The wording of course leaves no doubt that the Silmarils were not
'living things', but that is hardly the issue. The key question is
related to the ability for 'rejoicing' or, as it is described in 'Of
Beren and Lúthien' when Beren took up the Silmaril: 'the jewel suffered
his touch and hurt him not.'[1]

> As, usual, Tolkien phrases it ambigously.

Actually I don't think it was particularly ambiguous as such -- the
ambiguity comes from our reluctance to accept what he actually wrote.

As he wrote it, the Silmarils were /not/ 'living things' -- no surprise
there, nor any argument from anyone, I assume?

As Tolkien wrote it, the Silmarils were able to 'rejoice' in things,
and able to control their own reactions, 'suffering' the touch of
Beren, deciding not to hurt him.

The problem, with the Silmarils as with the One Ring, is that these
latter are, in all our experience, exclusively the domain of living
things, and such we arrive at a contradiction between our Tolkien's
words and our experiences. The question is, /possibly/, the extent to
which our primary world experiences can be applied to Tolkien's Middle-
earth? That obviously applies both ways, because Tolkien had to phrase
his thoughts in words that would be understandable to readers with
experiences in the primary world, and thus may have used the
antropomorphisms as a 'closest match' even if they don't actually mean
the same as they do in our experience.

Overall Tolkien's language and story-telling makes much use of a the
romanticist -- or primitive animist -- idea of endowing nature with
spirits (or one all-encompassing spirit). There're the obvious examples
of walking trees and speaking animals, but also Legolas hearing the
stones of Eregion lamenting the Noldo elves: 'deep they delved us, fair
they wrought us, high they builded us; but they are gone'. The use of
antropomorphisms is a strong part of this; Legolas explicitly
attributes to the stones the capacity to /lament/ the Noldor, but
nothing anywhere implies that these stones are in any way different
from the stones of our primary world. How, then, can they have complex,
and abstract, emotions such as lamenting the absence of the Elves that
gave them purpose and beauty?

I am deeply unsure to what extent this romanticist view should be taken
seriously -- i.e. to what extent it truly applies to the underlying
'physics' of Middle-earth. The Danish scientist, Hans Christian Ørsted,
who discovered electromagnetism, wrote, partly under the influence of
this discovery, a book called /The Spirit in Nature/ (/Aanden i
Naturen/), which obviously favours this view, and even though this view
was largely abandoned about a hundred years prior to /The Lord of the
Rings/, Tolkien does seem to me to be very much under the influence /
impression of it (though not necessarily of all aspects of the
romanticist world-view) -- his view of 'nationality', 'language' and
'volk' also seems to me to derive a lot from the romanticist
nationalism of the turn of the eigteenth and nineteenth centuries.

Personally I am inclined to take Tolkien's use of this 'spirit of
Nature' idea (as opposed to the animist idea of nature spirits) sort of
half-seriously (which it can, of course, easily be argued is worse both
than taking it entirely seriously or dismissing it completely): I don't
think the stones themselves were endowed with an independent spirit,
but on the other hand I think that nature itself is endowed with a
'spirit' (not necessarily in the same sense as an Ainur or the /Feä/ of
the incarnates, though I wouldn't like to explain the difference),
which either takes on different expressions in different regions, or
there are separate spirits for different regions.

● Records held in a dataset

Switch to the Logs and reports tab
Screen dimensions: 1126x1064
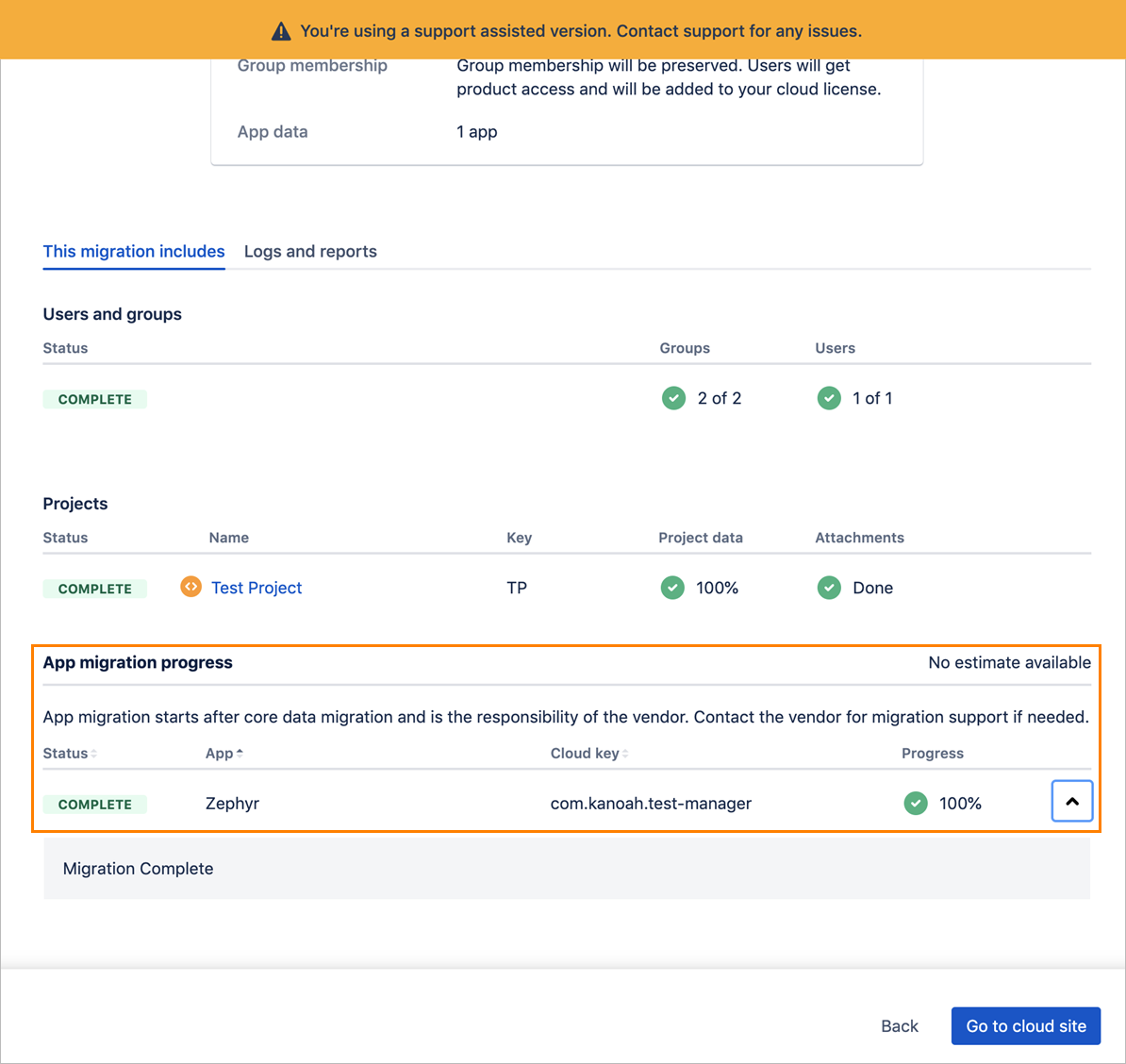pos(310,251)
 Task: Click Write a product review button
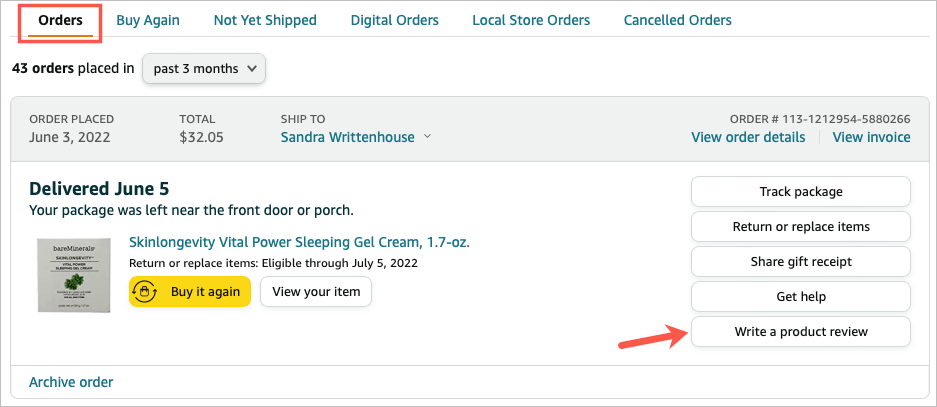tap(800, 331)
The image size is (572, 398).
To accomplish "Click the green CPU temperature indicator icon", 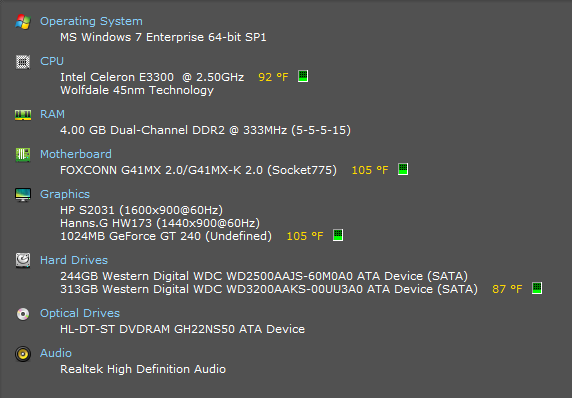I will pos(303,76).
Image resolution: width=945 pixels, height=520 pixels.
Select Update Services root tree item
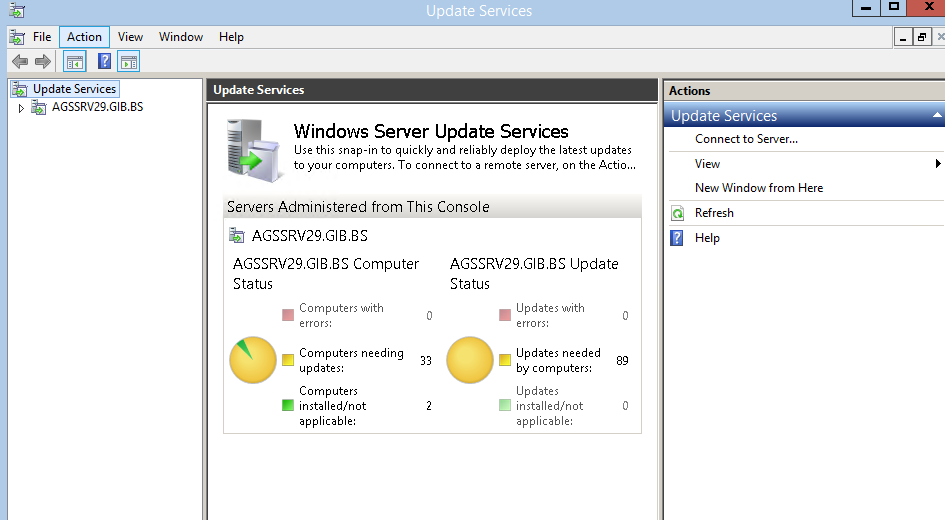point(74,89)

● Tasks to perform
**a)** Translate this sentence from the post on the Silmarils into Spanish: "Actually I don't think it was particularly ambiguous as such -- the ambiguity comes from our reluctance to accept what he actually wrote."
**b)** Do these statements agree with the post on the Silmarils? Answer yes or no for each, and quote the words that decide it. (i) The Silmarils are described as living things. (ii) Hans Christian Ørsted discovered electromagnetism. (iii) The writer thinks the stones themselves had an independent spirit.
**c)** Turn the paragraph of the post on the Silmarils that begins "Overall Tolkien's language and story-telling" into a short list that keeps its main facts.

● Answers to the tasks
**a)** En realidad, no creo que fuera especialmente ambiguo como tal; la ambigüedad proviene de nuestra reticencia a aceptar lo que él realmente escribió.

**b)**
(i) No: "the Silmarils were not 'living things'"
(ii) Yes: "who discovered electromagnetism"
(iii) No: "I don't think the stones themselves were endowed with an independent spirit"

**c)**
- Tolkien's language and storytelling draw heavily on the romanticist, or primitive animist, idea of giving nature spirits, or one all-encompassing spirit.
- Obvious examples are walking trees and speaking animals.
- Another example is Legolas hearing the stones of Eregion lament the Noldo elves.
- Anthropomorphism is a strong part of this. Legolas says the stones can lament the Noldor, yet nothing suggests they differ from the stones of our primary world.
- The paragraph asks how such stones could have complex, abstract emotions, such as lamenting the absence of the Elves who gave them purpose and beauty.